Nel DDL presentato, viene garantita la presenza di genere nelle liste provinciali, prevedendo un limite minimo di 1/3 nel rapporto di candidati fra uomini e donne. Ridotto invece il numero di assessori e consiglieri provinciali rispetto al passato, rendendo la macchina amministrativa più fluida. Secondo quanto previsto dalla bozza di ddl, i liberi consorzi con meno di 500.000 abitanti (Ragusa, Siracusa, Caltanissetta, Enna, Trapani e Agrigento) saranno composti da 25 componenti, i quali saliranno a 30 se si supera il limite di popolazione previsto. Nella composizione delle giunte dei liberi consorzi, è previsto che “nessuno dei due sessi può essere rappresentato in misura inferiore al 40%, con arrotondamento aritmetico“. Inoltre, chi ricoprirà la carica di assessore non potrà al contempo rimanere nel Consiglio dei Liberi Consorzi. Stesso discorso vale anche per le Città Metropolitane, dove peraltro si tornerà all’elezione diretta del presidente. In questi organi però è garantita la semplice “presenza di genere”, senza determinare soglie minime di rappresentanza obbligatoria. Con riguardo alle Città Metropolitane Messina avrà 35 consiglieri, mentre Palermo e Catania (che superano il milione di abitanti) ne avranno 40. Il numero di assessori previsti sarà pari ad un terzo del Consiglio Provinciale.

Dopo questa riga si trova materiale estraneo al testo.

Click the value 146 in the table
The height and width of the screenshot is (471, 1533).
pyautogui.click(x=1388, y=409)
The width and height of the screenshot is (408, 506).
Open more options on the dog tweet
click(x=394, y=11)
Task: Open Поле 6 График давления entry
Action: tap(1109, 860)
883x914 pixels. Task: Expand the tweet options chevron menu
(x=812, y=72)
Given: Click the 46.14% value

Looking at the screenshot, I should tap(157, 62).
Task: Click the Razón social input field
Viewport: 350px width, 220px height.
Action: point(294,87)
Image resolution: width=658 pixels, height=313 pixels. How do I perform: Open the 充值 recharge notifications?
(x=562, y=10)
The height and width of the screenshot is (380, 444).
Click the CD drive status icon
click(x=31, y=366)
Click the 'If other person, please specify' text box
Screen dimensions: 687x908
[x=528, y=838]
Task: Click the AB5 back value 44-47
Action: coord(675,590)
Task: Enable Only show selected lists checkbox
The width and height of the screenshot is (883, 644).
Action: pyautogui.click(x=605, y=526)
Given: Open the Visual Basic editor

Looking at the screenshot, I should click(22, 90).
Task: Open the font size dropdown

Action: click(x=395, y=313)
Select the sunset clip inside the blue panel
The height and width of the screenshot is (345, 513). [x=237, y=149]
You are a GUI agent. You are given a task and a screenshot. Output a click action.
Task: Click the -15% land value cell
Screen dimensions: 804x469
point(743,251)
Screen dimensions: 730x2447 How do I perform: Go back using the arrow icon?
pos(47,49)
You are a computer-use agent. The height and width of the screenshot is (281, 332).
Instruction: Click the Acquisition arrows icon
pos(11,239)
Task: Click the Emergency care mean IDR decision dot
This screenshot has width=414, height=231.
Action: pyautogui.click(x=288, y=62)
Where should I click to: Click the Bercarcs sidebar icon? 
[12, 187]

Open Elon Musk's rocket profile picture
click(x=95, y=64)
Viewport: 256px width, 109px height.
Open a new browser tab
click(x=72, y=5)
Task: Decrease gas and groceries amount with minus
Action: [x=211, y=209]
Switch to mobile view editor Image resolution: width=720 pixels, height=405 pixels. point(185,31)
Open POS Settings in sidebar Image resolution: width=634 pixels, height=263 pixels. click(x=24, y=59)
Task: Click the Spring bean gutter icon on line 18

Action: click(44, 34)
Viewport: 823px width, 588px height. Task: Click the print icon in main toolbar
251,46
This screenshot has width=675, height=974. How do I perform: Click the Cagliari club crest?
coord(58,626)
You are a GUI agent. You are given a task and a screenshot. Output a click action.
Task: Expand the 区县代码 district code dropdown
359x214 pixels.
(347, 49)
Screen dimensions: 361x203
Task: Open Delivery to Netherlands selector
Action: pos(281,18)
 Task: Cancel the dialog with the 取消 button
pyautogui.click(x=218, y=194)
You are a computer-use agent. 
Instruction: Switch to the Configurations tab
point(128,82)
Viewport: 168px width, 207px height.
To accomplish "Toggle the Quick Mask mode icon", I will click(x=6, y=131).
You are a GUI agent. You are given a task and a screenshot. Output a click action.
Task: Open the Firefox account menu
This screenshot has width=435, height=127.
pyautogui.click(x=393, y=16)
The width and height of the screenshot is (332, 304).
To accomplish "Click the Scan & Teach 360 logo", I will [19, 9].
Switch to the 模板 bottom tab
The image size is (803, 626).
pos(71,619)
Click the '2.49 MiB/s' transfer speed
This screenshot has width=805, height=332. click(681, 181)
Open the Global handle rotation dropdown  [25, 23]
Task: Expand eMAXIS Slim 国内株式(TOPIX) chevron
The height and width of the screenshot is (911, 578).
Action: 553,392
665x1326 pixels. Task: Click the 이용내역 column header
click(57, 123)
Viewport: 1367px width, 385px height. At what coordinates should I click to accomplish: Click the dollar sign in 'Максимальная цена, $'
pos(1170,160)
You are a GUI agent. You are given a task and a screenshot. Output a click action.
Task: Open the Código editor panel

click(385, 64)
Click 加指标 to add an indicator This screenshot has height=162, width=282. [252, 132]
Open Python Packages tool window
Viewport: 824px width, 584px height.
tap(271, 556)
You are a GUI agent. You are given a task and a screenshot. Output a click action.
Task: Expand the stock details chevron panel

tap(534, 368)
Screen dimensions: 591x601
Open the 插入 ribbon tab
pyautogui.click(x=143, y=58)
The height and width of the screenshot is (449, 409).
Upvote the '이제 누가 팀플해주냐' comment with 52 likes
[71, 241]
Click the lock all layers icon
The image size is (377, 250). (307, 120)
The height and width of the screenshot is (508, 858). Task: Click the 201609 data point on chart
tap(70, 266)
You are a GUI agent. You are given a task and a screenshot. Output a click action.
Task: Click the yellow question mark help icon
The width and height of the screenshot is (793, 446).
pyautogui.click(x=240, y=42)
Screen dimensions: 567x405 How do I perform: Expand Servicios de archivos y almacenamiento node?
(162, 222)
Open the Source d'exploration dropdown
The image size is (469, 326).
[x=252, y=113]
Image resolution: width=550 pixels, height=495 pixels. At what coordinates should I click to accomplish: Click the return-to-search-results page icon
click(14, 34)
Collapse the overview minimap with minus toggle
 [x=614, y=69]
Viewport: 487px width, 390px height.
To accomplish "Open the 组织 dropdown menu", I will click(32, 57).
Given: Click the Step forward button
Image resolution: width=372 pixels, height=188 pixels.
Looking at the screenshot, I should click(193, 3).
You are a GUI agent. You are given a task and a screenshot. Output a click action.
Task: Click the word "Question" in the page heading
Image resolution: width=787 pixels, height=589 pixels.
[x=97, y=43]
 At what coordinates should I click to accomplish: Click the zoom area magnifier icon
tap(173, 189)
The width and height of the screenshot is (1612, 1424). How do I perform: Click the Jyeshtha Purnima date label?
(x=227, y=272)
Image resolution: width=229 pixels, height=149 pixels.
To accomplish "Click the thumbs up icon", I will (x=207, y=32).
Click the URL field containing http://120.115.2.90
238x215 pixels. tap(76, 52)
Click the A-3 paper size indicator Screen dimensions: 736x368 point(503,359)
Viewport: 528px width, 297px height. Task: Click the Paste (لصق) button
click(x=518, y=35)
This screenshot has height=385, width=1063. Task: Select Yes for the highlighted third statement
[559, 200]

“Sono contento che la maggioranza si è convinta della possibilità per l’elezione diretta delle Province – ha commentato il deputato regionale della DC Ignazio Abbate –. Andare a votare con la legge Delrio significava non dare rappresentanza ad un ente che può dare tanto ai territori. Vigilieremo sull’approvazione veloce del testo nelle commissioni. Solo con l’ok entro la prima decade di novembre si può evitare l’elezione di secondo livello. Sono contento che la maggioranza è compatta sulla questione visto che il testo è stato firmato da tutti i capigruppo”.

Il testo è stato infatti firmato dai capigruppo Stefano Pellegrino (Forza Italia), Marianna Caronia (Lega), Carmelo Pace (DC), Giuseppe Castiglione (MpA) e Giorgio Assenza (FdI).

Per certi versi la prospettiva di un ritorno alla Provincia, con le funzioni che avevano nel passato, può contribuire a dare supporto ai Comuni, a rafforzare gli strumenti di collaborazione e supporto tecnico agli enti di base, soprattutto a quelli di minori dimensioni, da parte di un ente, che, dovrebbe sempre più essere chiamato ad implementare anche capacità tecniche ed operative a sostegno dei Comuni.

Dalle opposizioni però si annuncia battaglia e voto segreto.